I came to that place in the life where Alexander, after

a long night of carousing, a wine-drunk (the worst kind of drunk –

hangovers you don’t forget), threw the first brand

to start a fire that burned Persepolis, capital of the Persian Empire


(ancient even in Alexander’s day).

Razed it right to the ground. Later, of course,

next morning – maybe even while the fire roared – he was

remorseful. But nothing like the remorse felt

the next evening when, during a disagreement that turned ugly

and, on Alexander’s part, overbearing, his face flushed

from too many bowls of uncut wine, Alexander rose drunkenly

to his feet, grabbed a spear and drove it through the breast

of his friend, Cletus, who’d saved his life at Granicus.

For three days Alexander mourned. Wept. Refused food. “Refused

to see to his bodily needs”. He even promised

to give up wine forever.

(I’ve heard such promises and the lamentations that go with them).

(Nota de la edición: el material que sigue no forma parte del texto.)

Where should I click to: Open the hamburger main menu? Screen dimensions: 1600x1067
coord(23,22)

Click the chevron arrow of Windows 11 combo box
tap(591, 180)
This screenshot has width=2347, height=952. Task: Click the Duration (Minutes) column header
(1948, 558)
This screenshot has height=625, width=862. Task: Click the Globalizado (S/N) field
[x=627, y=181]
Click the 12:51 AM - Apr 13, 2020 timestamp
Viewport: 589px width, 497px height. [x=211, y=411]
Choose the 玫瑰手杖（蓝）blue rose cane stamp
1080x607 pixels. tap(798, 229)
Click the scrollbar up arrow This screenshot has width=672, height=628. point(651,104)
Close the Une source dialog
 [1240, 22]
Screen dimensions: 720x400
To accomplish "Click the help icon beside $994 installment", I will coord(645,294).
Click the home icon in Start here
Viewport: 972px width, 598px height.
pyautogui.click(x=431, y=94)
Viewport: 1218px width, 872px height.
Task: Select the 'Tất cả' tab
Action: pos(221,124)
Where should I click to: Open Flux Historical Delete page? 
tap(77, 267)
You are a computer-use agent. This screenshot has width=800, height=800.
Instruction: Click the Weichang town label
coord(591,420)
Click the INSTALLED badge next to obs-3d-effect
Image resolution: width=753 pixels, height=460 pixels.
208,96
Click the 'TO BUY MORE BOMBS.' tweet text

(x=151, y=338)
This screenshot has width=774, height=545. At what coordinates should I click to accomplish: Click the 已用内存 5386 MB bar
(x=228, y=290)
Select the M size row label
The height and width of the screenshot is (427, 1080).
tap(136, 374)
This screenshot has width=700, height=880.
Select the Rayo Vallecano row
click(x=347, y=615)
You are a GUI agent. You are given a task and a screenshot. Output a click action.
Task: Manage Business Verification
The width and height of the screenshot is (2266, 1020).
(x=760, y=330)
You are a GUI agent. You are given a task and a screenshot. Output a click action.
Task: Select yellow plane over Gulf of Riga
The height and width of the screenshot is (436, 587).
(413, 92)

Needless to say, life for the army came to a full stop

as Alexander gave himself over to his grief.

But at the end of those three days, the fearsome heat

beginning to take its toll on the body of his dead friend,

Alexander was persuaded to take action. Pulling himself together

and leaving his tent, he took out his copy of Homer, untied it,

began to turn the pages. Finally he gave orders that the funeral
rites described for Patroklos be followed to the letter:

he wanted Cletus to have the biggest possible send-off.

And when the pyre was burning and the bowls of wine were

passed his way during the ceremony? Of course, what do you

think? Alexander drank his fill and passed out. He had to be carried

to his tent. He had to be lifted, to be put into his bed.